Due to the unique needs of the OR schedules, surgeons and surgical PAs complete their rounds earlier than many other units ― usually between 6 a.m. and 7 a.m. ― and before their nurse colleagues’ shift change. In addition, like many rounding clinicians, surgeons and PAs typically entered all their orders later in the day.
That misalignment meant nurses often had to navigate conflicting information about a patient’s discharge readiness based on secondhand information from the patient versus what their electronic medical record indicated.
“There was an information lag of three to four hours,” explained Mark Galluzzo, MHA, lead process improvement consultant for APSI. “The rounding clinician knew that patient A had met all clinical milestones and would plan to put in a discharge order, but that information was just in their brain. Then the patient might tell their nurse, ‘The doctor said I’m going home,’ but when the nurse went into Epic, they didn’t see any record of that. Until the unit staff felt confident discharge was going to happen, they weren’t going to start to move on it.”
While the underlying challenges were complex, those involved in the project said it soon became clear that the solution was simple: “All we needed to do was tell each other what was happening,” said Jan McGrath, MHA, BSN, NE-BC, nursing director for Tower 15.
Beatty agreed: “By 7:30 a.m., we know a lot about what our patient movement will be for the day, but we recognized that didn’t play into how we prioritized our activities and communicated with nurses.”
Creating a Culture Shift
The APSI team came together with four PAs and four staff nurses on the unit to brainstorm ideas to bridge the gap. However, conventional approaches, such as adjusting schedules or having clinicians pause between rounds to enter orders, were not conducive to the way each role group worked.
The teams started thinking more creatively and realized they needed a visual cue ― what became the car magnet ― that nurses on the morning shift could trust to indicate discharge readiness.
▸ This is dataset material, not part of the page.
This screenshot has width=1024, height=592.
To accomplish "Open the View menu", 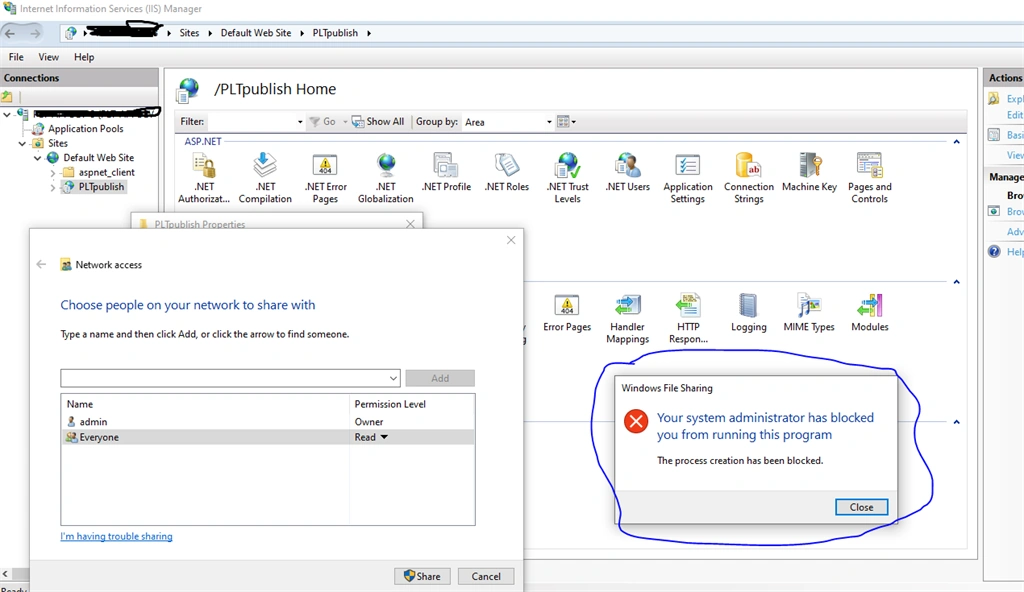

Additionally, rounding clinicians committed to making it a priority to submit any orders for “green car” and “yellow car” patients right after completing rounds. And finally, the teams implemented a multidisciplinary huddle at 8:45 a.m. to ensure everyone had the same information and to address any unresolved issues in real time.
“The car magnets are low-tech, but I think that’s part of the reason why they work. It’s so simple ― you can’t mess it up,” said Joanna Cassidy, MSN, RN, CNL, assistant nurse director on Tower 15, who was part of the initial workgroup. “The daily huddle we have with Jen has also been a huge help because she’s able to answer a lot of our questions and follow up as needed. It has really improved communication across the unit.”
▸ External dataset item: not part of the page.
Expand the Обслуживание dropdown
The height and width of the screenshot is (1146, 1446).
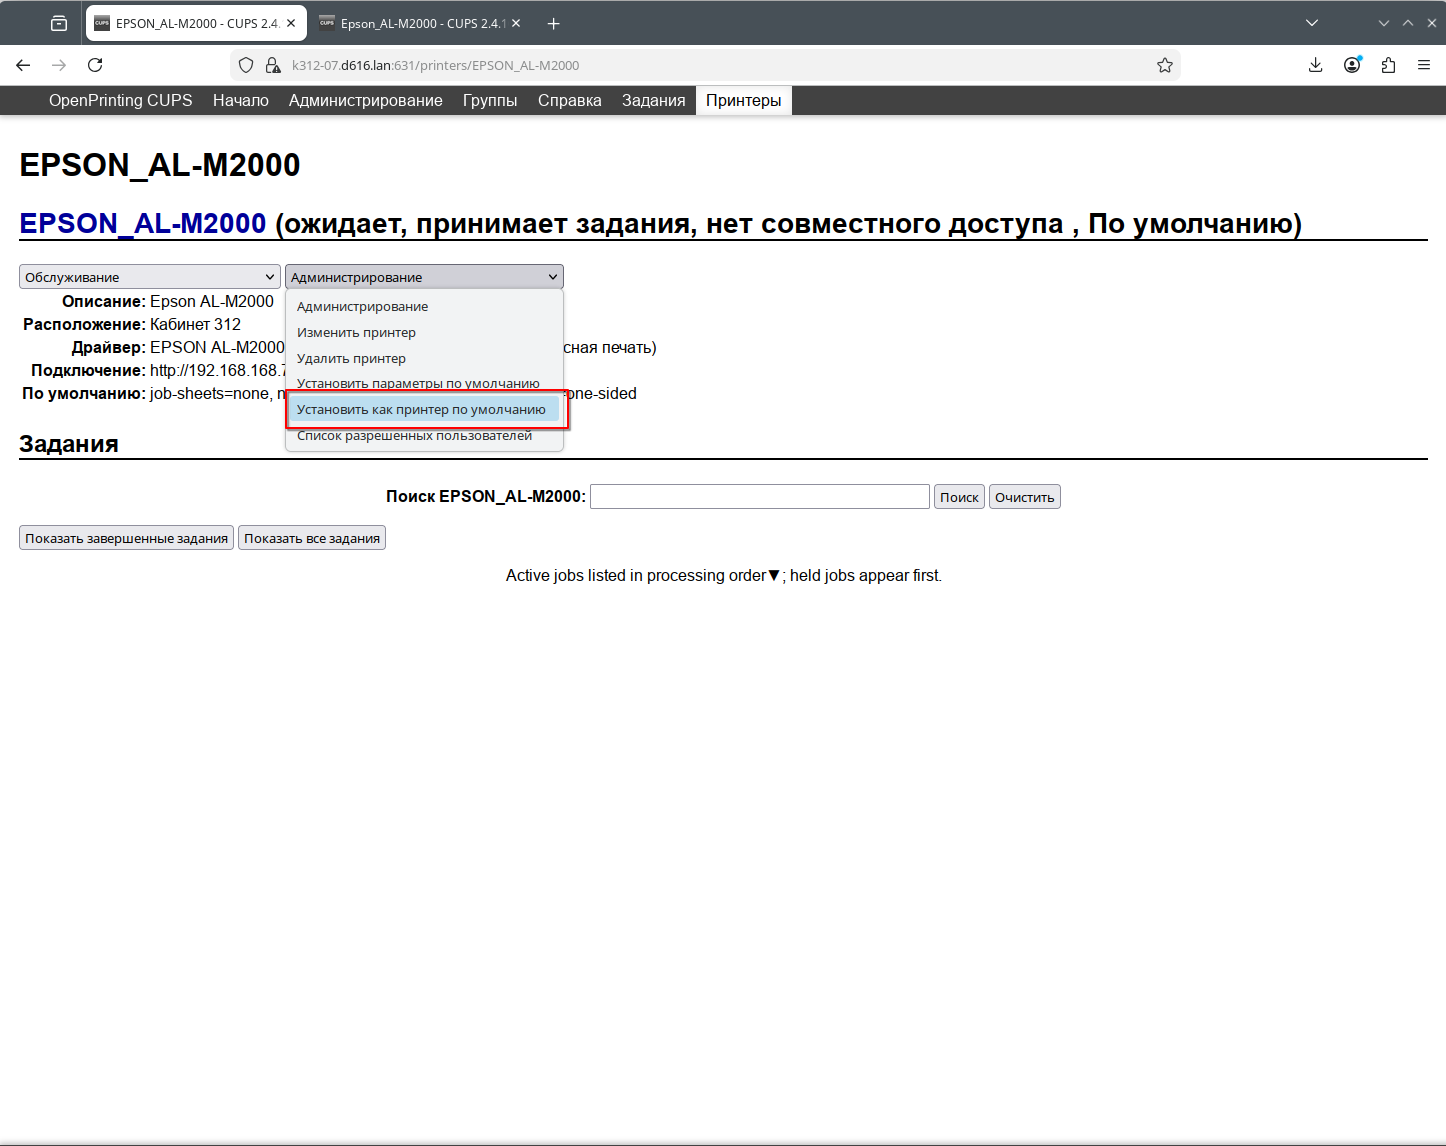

While the project has been a work in progress, its benefits continue to unfold.
“The metrics are impressive, but I think the bigger part of it has been the culture change on the floor,” Beatty said. “The mindset has changed.”
Kendra King, PA-C, a PA in General Surgery, said that using the magnets is now “second nature” for her and her colleagues during morning rounds.
“You know when you’re in the room that you have to move the car,” King said. “It took a lot of training to get that muscle memory down, but it’s truly saved two to four hours every day in eliminating all the back and forth we used to do. In the end, it’s better for everyone.”
For Bell, the car magnets have also improved her workflow as a charge nurse.
“I have a better understanding of those who are ready to go in the morning, and that knowledge trickles down to the rest of the team. For instance, I can inform the nursing assistants sooner that this patient is going to be discharged in the morning, so they know it’s a good time to help the patient gather their belongings or shower so that they’re ready when their ride arrives,” she said. “It’s all about how we can better care for the patients because they’re the No. 1 reason we’re here.”